- **Stored items**
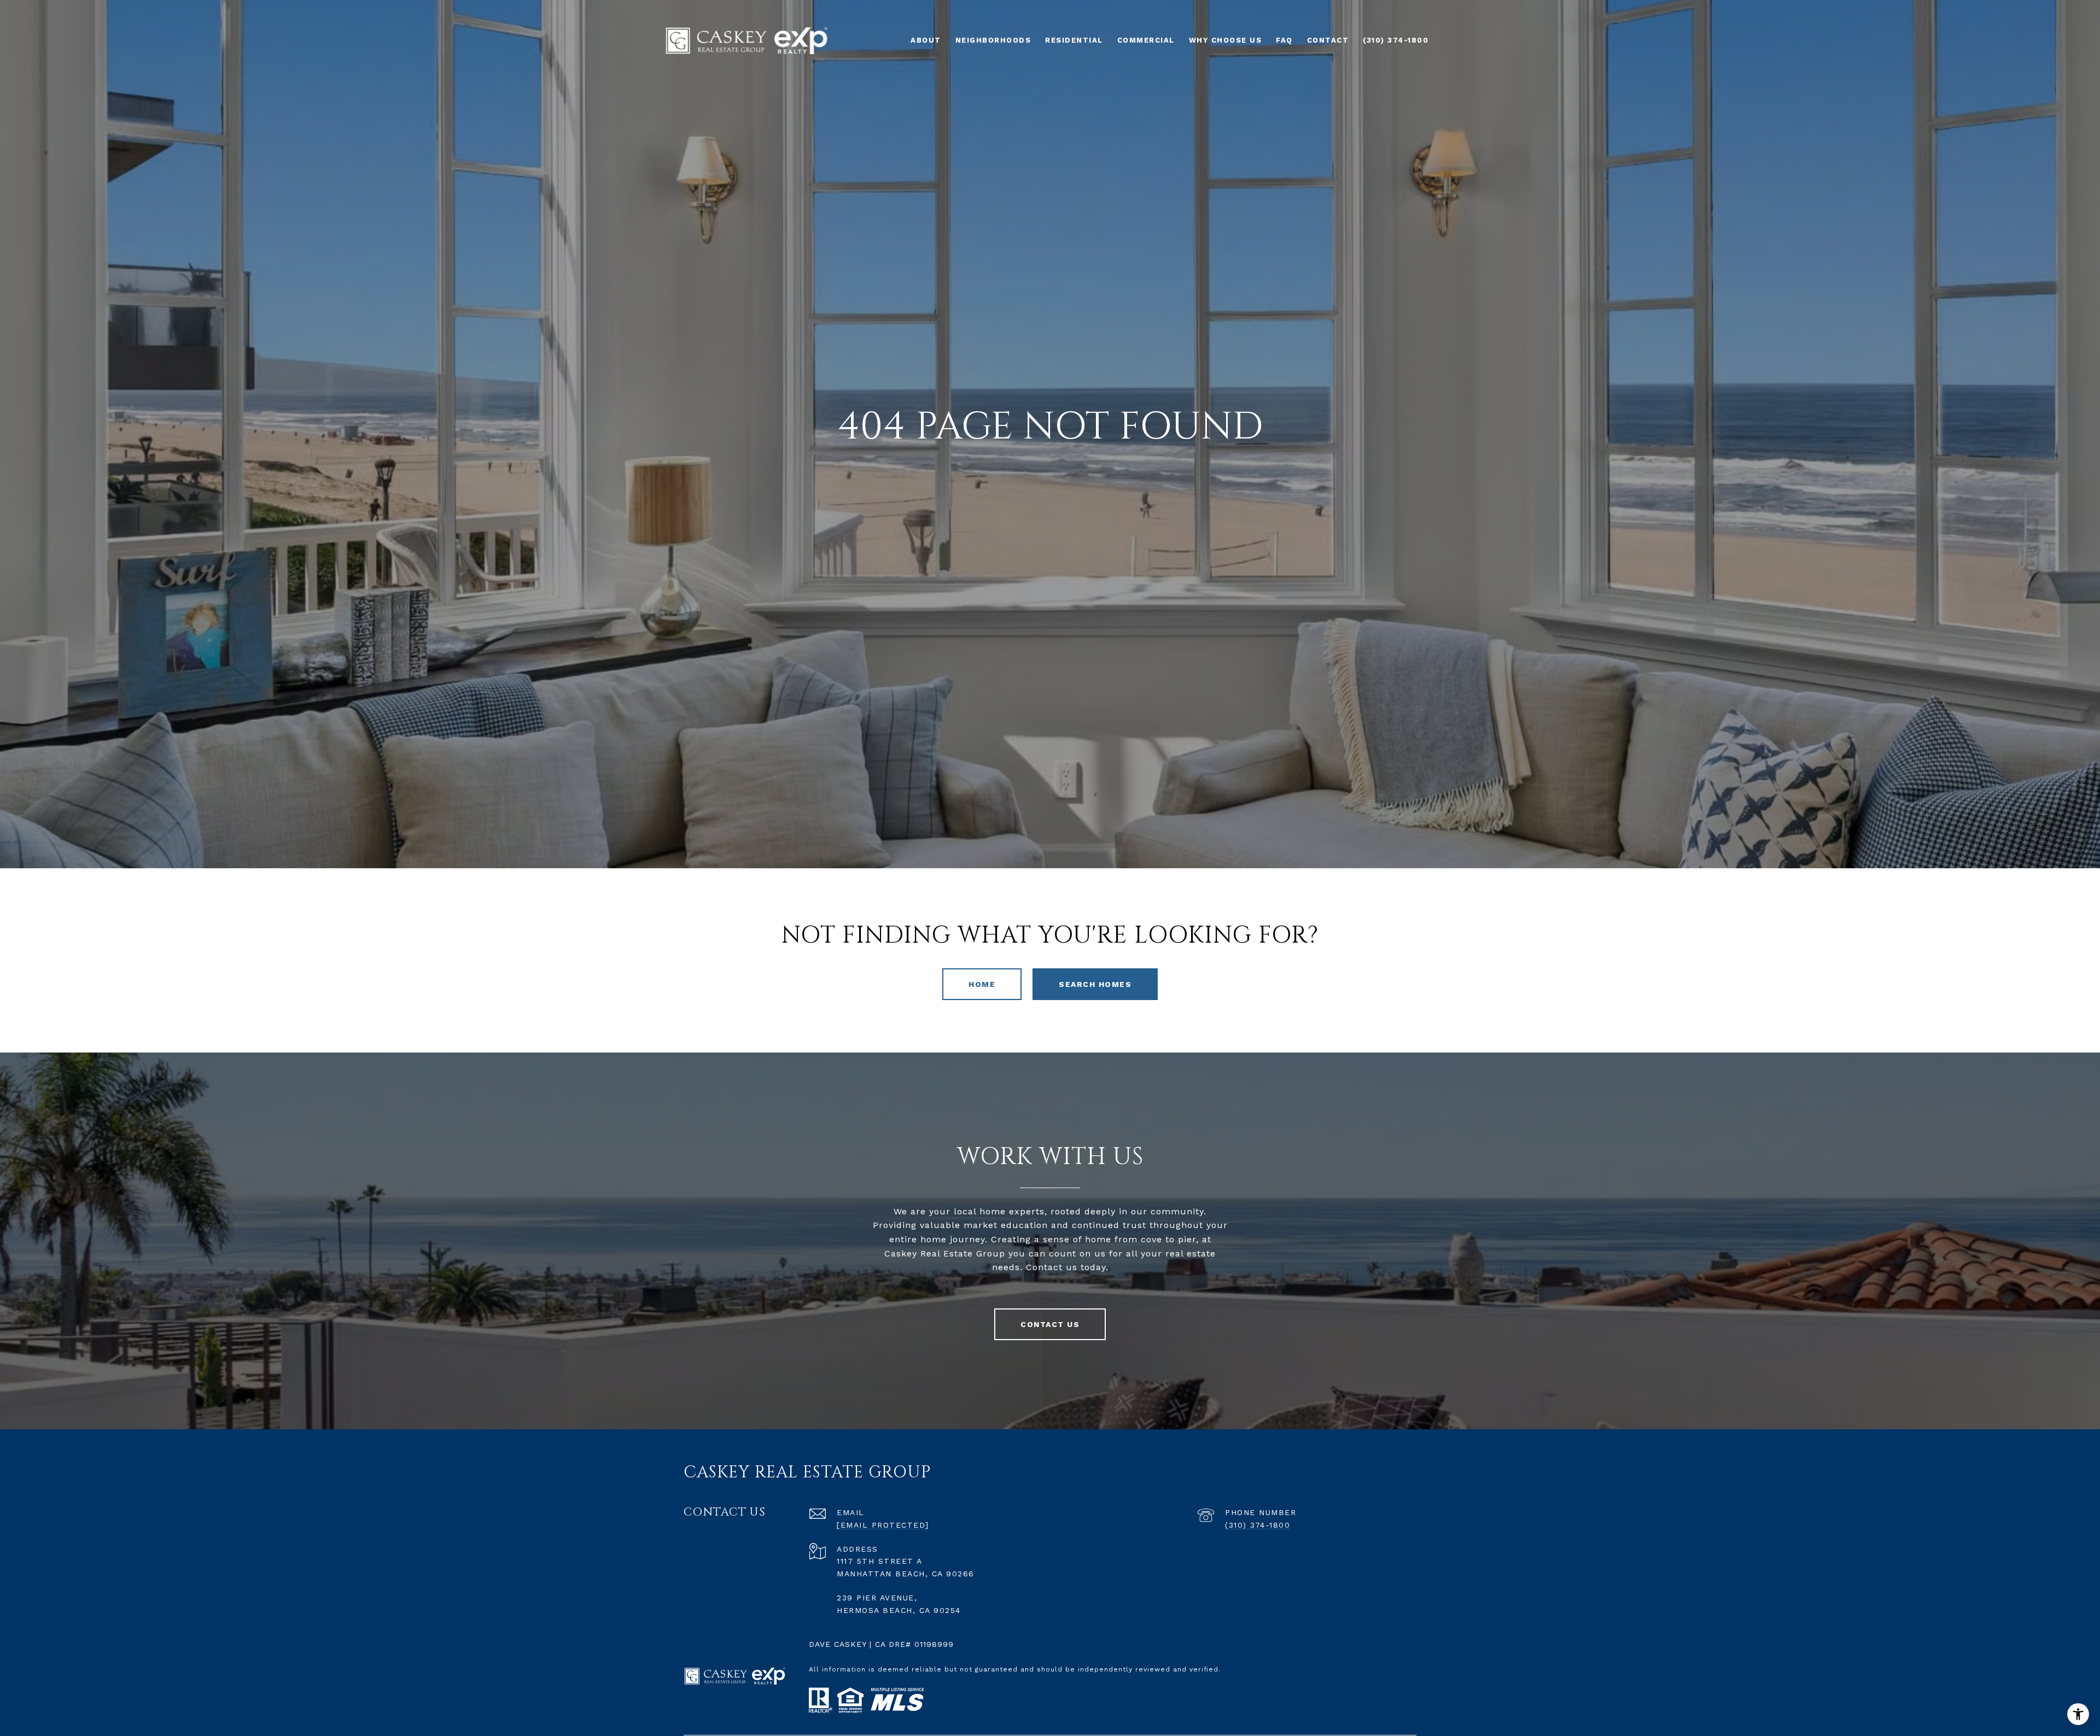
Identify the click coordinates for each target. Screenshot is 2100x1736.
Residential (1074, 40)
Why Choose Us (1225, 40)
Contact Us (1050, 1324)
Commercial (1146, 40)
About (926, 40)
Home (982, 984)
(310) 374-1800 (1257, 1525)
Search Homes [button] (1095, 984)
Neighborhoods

- **ABOUT THIS EXERCISE**
What are the lines from the one with "Residential (1074, 40)" through the last line of the records above? Quote them exactly and add nothing.

- **EXERCISE ANSWER**
Residential (1074, 40)
Why Choose Us (1225, 40)
Contact Us (1050, 1324)
Commercial (1146, 40)
About (926, 40)
Home (982, 984)
(310) 374-1800 (1257, 1525)
Search Homes [button] (1095, 984)
Neighborhoods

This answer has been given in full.